Take something up for Lent

For Christians, Lent began today, Ash Wednesday.

Lent is the period of 40 days prior to Easter. For many Christians, Lent prompts the question, “What are you giving up?”

Traditionally, one gave up a luxury item or practice, which presumably distracts one from God, and in the modest suffering caused by abstinence approximates the suffering of Jesus.

Lent has traditionally meant abstaining from meat but it can be any luxury. Lent has never been about abstaining from something necessary or intrinsically good.

You’ll often hear of someone giving up alcohol for Lent. No one gives up water.

Lent is for the benefit of the believer, not the believed. It doesn’t help God.

This year, instead of giving something up, what about taking something up?

Look at that big pile of “should” (say it aloud) in your home, heart, and/or mind, and start to reduce it. Just for 40 days, do some of the things that you know are better than what you have been doing.

Spend 40 minutes per day, every day, on them. That’s the challenge.

When behaviorists talk about changing a behavior, we talk about finding a replacement for it, something that serves the same function (get something that you want, escape something that you don’t want, or release of emotions) as what you want to replace.

The replacement behavior also has to be at least as effective and efficient as the behavior that it’s intended to replace.

Change is hard enough but if you attempt to replace something easy and successful with something difficult and uncertain, you probably won’t be able to stick with it.

The human mind is a goal-seeking machine. It seeks an end state, a destination. The mind doesn’t work in reverse.

When you stand on a ladder, inevitably someone will yell, “Don’t look down!” with a predictable result. Your goal-seeking mind can’t hear the negative and so you look down. If that person actually wanted to help you, instead of scaring you, then the yell would be, “Keep looking up!”

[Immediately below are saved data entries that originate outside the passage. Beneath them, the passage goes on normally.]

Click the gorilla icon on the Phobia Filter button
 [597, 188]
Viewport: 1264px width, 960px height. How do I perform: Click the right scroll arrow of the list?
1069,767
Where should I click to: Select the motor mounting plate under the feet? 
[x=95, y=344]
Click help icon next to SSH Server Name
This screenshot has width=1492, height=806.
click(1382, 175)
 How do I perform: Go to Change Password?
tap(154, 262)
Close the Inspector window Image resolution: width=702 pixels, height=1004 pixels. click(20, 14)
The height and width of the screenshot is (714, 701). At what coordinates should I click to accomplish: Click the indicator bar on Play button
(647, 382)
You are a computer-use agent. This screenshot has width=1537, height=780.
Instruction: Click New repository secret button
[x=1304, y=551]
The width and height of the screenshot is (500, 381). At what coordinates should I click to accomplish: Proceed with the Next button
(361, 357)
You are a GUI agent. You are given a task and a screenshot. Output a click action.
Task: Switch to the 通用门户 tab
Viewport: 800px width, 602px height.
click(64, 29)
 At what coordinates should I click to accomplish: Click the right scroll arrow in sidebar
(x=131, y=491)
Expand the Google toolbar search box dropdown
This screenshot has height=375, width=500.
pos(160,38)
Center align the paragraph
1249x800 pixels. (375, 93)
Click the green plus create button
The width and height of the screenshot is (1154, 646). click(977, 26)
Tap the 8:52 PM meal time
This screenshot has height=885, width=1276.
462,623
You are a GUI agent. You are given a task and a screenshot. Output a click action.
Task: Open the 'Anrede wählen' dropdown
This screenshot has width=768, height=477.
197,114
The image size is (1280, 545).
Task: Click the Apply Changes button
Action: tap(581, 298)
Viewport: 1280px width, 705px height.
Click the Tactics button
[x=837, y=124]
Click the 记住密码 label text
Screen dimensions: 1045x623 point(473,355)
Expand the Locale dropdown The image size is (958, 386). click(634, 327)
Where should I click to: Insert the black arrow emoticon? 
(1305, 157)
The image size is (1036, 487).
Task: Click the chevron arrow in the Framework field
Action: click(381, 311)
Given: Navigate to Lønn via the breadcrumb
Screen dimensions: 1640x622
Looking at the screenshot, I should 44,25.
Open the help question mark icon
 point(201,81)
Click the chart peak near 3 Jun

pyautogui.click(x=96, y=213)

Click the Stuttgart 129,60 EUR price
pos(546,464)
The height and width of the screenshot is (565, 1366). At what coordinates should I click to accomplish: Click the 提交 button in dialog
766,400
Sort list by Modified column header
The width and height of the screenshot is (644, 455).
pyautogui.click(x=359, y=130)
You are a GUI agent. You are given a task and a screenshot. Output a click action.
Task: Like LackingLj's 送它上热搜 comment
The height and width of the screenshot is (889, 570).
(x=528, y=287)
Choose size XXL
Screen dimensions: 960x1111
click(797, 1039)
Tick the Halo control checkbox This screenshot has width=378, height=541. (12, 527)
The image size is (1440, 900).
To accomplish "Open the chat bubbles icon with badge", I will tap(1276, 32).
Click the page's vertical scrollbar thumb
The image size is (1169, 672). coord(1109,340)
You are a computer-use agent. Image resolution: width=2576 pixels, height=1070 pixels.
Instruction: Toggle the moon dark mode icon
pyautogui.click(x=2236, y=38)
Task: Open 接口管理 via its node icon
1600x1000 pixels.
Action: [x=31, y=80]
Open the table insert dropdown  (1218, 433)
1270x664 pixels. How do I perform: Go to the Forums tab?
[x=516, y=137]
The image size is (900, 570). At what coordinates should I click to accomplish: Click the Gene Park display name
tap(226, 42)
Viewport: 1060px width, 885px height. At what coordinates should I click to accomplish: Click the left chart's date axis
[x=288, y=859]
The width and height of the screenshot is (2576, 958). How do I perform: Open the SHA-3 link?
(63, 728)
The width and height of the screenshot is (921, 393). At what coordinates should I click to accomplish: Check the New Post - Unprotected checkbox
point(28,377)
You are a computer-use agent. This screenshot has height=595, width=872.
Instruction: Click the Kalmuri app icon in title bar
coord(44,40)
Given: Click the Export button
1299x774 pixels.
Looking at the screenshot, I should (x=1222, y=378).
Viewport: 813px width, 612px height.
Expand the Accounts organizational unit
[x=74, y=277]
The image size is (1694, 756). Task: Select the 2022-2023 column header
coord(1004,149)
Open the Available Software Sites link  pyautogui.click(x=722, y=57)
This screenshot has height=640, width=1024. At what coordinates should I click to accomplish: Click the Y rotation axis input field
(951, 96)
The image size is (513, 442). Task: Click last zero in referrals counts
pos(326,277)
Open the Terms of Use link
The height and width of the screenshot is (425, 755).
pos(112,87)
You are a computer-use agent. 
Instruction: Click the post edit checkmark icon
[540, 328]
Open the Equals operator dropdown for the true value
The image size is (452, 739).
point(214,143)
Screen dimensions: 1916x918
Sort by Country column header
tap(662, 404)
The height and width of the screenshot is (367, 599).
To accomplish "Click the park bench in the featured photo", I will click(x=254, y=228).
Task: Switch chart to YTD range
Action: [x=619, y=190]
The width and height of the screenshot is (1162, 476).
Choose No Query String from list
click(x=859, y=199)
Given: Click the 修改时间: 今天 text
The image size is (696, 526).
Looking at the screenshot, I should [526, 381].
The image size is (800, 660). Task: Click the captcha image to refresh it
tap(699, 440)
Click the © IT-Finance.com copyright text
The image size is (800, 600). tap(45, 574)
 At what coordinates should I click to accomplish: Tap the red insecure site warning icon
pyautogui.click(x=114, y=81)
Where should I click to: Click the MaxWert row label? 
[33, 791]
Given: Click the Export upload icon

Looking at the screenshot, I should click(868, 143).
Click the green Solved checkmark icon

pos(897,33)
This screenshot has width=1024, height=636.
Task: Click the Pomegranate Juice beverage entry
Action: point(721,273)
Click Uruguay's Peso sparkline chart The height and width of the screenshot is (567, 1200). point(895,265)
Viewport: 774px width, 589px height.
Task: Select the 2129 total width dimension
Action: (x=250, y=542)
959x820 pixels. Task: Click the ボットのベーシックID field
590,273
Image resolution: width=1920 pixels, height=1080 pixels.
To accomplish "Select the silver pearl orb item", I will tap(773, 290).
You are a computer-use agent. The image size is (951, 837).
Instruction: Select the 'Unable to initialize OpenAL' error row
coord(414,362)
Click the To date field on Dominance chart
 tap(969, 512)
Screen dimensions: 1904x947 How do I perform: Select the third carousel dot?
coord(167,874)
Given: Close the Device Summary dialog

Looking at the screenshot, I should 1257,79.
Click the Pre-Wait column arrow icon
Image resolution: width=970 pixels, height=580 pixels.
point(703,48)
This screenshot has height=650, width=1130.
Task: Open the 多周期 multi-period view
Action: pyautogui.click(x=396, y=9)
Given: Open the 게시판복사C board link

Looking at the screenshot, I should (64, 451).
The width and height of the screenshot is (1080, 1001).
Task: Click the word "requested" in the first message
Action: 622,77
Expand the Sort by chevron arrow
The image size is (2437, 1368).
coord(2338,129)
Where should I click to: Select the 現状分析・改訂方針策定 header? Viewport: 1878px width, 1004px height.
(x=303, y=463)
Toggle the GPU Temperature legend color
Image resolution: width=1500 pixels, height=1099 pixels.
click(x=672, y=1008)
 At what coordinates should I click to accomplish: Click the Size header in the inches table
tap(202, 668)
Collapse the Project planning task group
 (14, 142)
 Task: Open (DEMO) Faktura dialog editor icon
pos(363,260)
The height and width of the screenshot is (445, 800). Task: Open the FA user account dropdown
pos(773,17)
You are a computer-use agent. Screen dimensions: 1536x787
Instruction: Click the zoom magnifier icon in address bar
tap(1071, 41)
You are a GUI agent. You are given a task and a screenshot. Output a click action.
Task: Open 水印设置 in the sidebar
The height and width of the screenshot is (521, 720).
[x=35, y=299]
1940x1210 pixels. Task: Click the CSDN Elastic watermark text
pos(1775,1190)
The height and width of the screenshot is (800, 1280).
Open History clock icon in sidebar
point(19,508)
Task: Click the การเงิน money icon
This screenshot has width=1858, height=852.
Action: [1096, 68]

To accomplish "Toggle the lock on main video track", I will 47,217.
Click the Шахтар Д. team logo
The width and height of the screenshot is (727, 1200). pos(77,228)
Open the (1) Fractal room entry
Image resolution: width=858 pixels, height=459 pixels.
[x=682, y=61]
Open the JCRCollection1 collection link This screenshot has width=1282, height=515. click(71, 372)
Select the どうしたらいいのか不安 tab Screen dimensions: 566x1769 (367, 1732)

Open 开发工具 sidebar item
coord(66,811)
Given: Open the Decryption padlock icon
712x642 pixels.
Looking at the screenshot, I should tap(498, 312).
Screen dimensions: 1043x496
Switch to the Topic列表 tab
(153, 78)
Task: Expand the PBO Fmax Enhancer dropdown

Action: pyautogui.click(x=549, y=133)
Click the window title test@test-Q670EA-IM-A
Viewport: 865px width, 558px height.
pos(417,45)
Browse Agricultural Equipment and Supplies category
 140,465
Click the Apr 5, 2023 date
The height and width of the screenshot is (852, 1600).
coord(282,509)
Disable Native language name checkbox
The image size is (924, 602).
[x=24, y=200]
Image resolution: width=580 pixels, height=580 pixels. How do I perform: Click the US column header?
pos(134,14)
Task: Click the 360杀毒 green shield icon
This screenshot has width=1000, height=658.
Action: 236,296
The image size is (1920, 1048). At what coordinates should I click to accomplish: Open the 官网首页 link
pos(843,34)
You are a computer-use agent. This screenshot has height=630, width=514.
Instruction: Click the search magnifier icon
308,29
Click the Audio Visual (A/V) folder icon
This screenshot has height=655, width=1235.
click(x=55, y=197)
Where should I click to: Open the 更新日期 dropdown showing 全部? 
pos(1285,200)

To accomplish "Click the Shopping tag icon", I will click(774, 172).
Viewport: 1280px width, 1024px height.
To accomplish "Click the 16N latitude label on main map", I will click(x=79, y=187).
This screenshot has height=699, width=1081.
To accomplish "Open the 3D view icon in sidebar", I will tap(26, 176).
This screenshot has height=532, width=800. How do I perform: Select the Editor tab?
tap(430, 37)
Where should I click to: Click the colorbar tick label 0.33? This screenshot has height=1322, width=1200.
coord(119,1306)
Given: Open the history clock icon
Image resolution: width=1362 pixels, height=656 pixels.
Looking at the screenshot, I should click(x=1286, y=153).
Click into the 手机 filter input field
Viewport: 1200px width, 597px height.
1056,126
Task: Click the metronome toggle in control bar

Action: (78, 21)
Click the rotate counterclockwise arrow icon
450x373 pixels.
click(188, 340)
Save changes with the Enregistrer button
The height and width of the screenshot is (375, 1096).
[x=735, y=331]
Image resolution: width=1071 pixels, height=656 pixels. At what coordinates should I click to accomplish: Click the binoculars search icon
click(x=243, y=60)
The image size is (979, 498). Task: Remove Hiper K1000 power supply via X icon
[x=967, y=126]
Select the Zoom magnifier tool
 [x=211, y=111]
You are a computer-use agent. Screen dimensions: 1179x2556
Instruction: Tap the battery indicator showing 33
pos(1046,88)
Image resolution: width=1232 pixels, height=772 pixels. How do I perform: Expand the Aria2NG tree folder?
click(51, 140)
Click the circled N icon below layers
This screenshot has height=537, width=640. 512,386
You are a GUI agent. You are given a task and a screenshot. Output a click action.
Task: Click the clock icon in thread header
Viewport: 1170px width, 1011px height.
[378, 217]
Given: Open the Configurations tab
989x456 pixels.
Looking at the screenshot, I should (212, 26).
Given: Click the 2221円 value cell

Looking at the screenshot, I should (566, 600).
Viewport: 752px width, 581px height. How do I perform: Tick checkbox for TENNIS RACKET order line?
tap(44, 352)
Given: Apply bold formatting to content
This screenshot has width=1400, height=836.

Your mind can’t hear, “Don’t eat that doughnut!” but it can hear, “Eat an apple!” under the same conditions when you’d eat a doughnut, and the conditions have to be the same for the replacement to work.

The apple has to serve the same function as the doughnut, and it’s probably not really hunger.

If you’re still bent on the traditional “give something up” approach then consider the fact that days during Lent are still only 24 hours. The time that you spend on the new behavior has to come out of what you used to spend on the old behavior.

Spring is coming, when everything will begin to grow. Weeding is good but pointless unless you also plant, so what you want crowds out what you don't want.

The Book of Romans calls us to be transformed by the renewing of our minds.

For Lent this year, for 40 minutes each day over 40 days, take something up rather than give something up. It will benefit you and everyone around you.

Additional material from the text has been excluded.